● What is being asked: For each line below, print it again exactly as shown.

● Records to use:
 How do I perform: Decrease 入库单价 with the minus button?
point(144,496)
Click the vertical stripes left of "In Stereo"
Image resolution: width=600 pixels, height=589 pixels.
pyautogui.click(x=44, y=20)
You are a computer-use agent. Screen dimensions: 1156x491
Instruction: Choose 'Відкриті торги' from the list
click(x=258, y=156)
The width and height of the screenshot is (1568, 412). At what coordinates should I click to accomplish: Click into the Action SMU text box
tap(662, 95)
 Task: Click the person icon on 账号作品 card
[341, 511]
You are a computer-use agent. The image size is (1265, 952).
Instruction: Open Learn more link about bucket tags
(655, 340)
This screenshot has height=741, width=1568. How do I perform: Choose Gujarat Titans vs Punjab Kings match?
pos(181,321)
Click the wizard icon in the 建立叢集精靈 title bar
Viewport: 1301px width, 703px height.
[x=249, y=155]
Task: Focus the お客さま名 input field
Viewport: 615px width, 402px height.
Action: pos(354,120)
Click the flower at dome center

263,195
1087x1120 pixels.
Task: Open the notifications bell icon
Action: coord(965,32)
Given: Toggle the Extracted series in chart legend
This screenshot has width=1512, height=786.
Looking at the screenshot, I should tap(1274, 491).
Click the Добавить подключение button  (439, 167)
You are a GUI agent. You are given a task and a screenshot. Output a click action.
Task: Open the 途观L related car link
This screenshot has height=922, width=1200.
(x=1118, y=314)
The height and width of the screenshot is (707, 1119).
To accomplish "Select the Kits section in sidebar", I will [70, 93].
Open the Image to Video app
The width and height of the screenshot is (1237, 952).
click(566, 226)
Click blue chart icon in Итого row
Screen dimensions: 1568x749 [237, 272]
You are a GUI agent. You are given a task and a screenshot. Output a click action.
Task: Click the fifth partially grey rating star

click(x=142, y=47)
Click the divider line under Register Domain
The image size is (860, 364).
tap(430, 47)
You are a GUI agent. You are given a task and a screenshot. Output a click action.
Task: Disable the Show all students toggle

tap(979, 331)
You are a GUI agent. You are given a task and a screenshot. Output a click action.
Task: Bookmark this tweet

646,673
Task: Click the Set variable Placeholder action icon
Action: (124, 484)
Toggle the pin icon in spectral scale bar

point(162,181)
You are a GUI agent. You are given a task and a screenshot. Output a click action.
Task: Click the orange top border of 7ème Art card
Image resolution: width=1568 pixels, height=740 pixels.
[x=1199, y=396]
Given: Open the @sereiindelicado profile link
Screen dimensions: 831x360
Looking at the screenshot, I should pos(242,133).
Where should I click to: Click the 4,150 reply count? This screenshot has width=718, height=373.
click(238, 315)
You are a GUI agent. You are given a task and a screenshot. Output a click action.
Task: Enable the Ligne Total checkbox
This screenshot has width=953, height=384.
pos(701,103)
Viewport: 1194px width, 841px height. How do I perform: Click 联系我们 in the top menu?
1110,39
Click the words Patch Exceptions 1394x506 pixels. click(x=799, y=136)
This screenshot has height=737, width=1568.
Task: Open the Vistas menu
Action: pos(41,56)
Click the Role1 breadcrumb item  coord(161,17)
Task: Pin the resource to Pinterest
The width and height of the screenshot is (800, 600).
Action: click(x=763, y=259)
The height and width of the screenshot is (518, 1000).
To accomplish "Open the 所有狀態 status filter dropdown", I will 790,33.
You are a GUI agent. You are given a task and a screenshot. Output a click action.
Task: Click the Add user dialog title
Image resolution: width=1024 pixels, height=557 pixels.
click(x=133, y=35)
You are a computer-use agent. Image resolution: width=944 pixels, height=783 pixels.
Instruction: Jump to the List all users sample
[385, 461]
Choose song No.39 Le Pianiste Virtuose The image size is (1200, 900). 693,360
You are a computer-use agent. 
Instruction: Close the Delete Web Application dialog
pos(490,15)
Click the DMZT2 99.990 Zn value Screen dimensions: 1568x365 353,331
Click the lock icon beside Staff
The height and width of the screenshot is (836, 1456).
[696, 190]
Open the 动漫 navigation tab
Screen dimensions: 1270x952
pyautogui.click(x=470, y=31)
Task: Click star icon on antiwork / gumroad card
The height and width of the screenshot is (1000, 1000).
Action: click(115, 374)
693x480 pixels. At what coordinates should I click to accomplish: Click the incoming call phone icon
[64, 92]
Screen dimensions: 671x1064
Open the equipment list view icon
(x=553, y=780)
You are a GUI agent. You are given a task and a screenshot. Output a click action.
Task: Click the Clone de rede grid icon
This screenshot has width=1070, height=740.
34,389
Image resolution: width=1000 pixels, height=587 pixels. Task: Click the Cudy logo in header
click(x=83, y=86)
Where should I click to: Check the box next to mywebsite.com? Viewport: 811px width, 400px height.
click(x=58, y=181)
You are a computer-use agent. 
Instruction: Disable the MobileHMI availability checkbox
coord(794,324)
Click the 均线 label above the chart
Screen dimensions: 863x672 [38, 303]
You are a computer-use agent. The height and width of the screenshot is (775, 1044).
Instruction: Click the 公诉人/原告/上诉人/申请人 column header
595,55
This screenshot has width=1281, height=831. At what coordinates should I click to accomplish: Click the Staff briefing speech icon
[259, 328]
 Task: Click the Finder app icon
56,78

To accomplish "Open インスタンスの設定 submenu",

● Reply:
 How do I perform: Decrease 入库单价 with the minus button?
point(144,496)
Click the vertical stripes left of "In Stereo"
Image resolution: width=600 pixels, height=589 pixels.
pyautogui.click(x=44, y=20)
You are a computer-use agent. Screen dimensions: 1156x491
Instruction: Choose 'Відкриті торги' from the list
click(x=258, y=156)
The width and height of the screenshot is (1568, 412). At what coordinates should I click to accomplish: Click into the Action SMU text box
tap(662, 95)
 Task: Click the person icon on 账号作品 card
[341, 511]
You are a computer-use agent. The image size is (1265, 952).
Instruction: Open Learn more link about bucket tags
(655, 340)
This screenshot has height=741, width=1568. How do I perform: Choose Gujarat Titans vs Punjab Kings match?
pos(181,321)
Click the wizard icon in the 建立叢集精靈 title bar
Viewport: 1301px width, 703px height.
[x=249, y=155]
Task: Focus the お客さま名 input field
Viewport: 615px width, 402px height.
Action: pos(354,120)
Click the flower at dome center

263,195
1087x1120 pixels.
Task: Open the notifications bell icon
Action: coord(965,32)
Given: Toggle the Extracted series in chart legend
This screenshot has width=1512, height=786.
Looking at the screenshot, I should tap(1274, 491).
Click the Добавить подключение button  (439, 167)
You are a GUI agent. You are given a task and a screenshot. Output a click action.
Task: Open the 途观L related car link
This screenshot has height=922, width=1200.
(x=1118, y=314)
The height and width of the screenshot is (707, 1119).
To accomplish "Select the Kits section in sidebar", I will [70, 93].
Open the Image to Video app
The width and height of the screenshot is (1237, 952).
click(566, 226)
Click blue chart icon in Итого row
Screen dimensions: 1568x749 [237, 272]
You are a GUI agent. You are given a task and a screenshot. Output a click action.
Task: Click the fifth partially grey rating star

click(x=142, y=47)
Click the divider line under Register Domain
The image size is (860, 364).
tap(430, 47)
You are a GUI agent. You are given a task and a screenshot. Output a click action.
Task: Disable the Show all students toggle

tap(979, 331)
You are a GUI agent. You are given a task and a screenshot. Output a click action.
Task: Bookmark this tweet

646,673
Task: Click the Set variable Placeholder action icon
Action: (124, 484)
Toggle the pin icon in spectral scale bar

point(162,181)
You are a GUI agent. You are given a task and a screenshot. Output a click action.
Task: Click the orange top border of 7ème Art card
Image resolution: width=1568 pixels, height=740 pixels.
[x=1199, y=396]
Given: Open the @sereiindelicado profile link
Screen dimensions: 831x360
Looking at the screenshot, I should pos(242,133).
Where should I click to: Click the 4,150 reply count? This screenshot has width=718, height=373.
click(238, 315)
You are a GUI agent. You are given a task and a screenshot. Output a click action.
Task: Enable the Ligne Total checkbox
This screenshot has width=953, height=384.
pos(701,103)
Viewport: 1194px width, 841px height. How do I perform: Click 联系我们 in the top menu?
1110,39
Click the words Patch Exceptions 1394x506 pixels. click(x=799, y=136)
This screenshot has height=737, width=1568.
Task: Open the Vistas menu
Action: pos(41,56)
Click the Role1 breadcrumb item  coord(161,17)
Task: Pin the resource to Pinterest
The width and height of the screenshot is (800, 600).
Action: click(x=763, y=259)
The height and width of the screenshot is (518, 1000).
To accomplish "Open the 所有狀態 status filter dropdown", I will 790,33.
You are a GUI agent. You are given a task and a screenshot. Output a click action.
Task: Click the Add user dialog title
Image resolution: width=1024 pixels, height=557 pixels.
click(x=133, y=35)
You are a computer-use agent. Image resolution: width=944 pixels, height=783 pixels.
Instruction: Jump to the List all users sample
[385, 461]
Choose song No.39 Le Pianiste Virtuose The image size is (1200, 900). 693,360
You are a computer-use agent. 
Instruction: Close the Delete Web Application dialog
pos(490,15)
Click the DMZT2 99.990 Zn value Screen dimensions: 1568x365 353,331
Click the lock icon beside Staff
The height and width of the screenshot is (836, 1456).
[696, 190]
Open the 动漫 navigation tab
Screen dimensions: 1270x952
pyautogui.click(x=470, y=31)
Task: Click star icon on antiwork / gumroad card
The height and width of the screenshot is (1000, 1000).
Action: click(115, 374)
693x480 pixels. At what coordinates should I click to accomplish: Click the incoming call phone icon
[64, 92]
Screen dimensions: 671x1064
Open the equipment list view icon
(x=553, y=780)
You are a GUI agent. You are given a task and a screenshot. Output a click action.
Task: Click the Clone de rede grid icon
This screenshot has width=1070, height=740.
34,389
Image resolution: width=1000 pixels, height=587 pixels. Task: Click the Cudy logo in header
click(x=83, y=86)
Where should I click to: Check the box next to mywebsite.com? Viewport: 811px width, 400px height.
click(x=58, y=181)
You are a computer-use agent. 
Instruction: Disable the MobileHMI availability checkbox
coord(794,324)
Click the 均线 label above the chart
Screen dimensions: 863x672 [38, 303]
You are a computer-use agent. The height and width of the screenshot is (775, 1044).
Instruction: Click the 公诉人/原告/上诉人/申请人 column header
595,55
This screenshot has width=1281, height=831. At what coordinates should I click to accomplish: Click the Staff briefing speech icon
[259, 328]
 Task: Click the Finder app icon
56,78

To accomplish "Open インスタンスの設定 submenu",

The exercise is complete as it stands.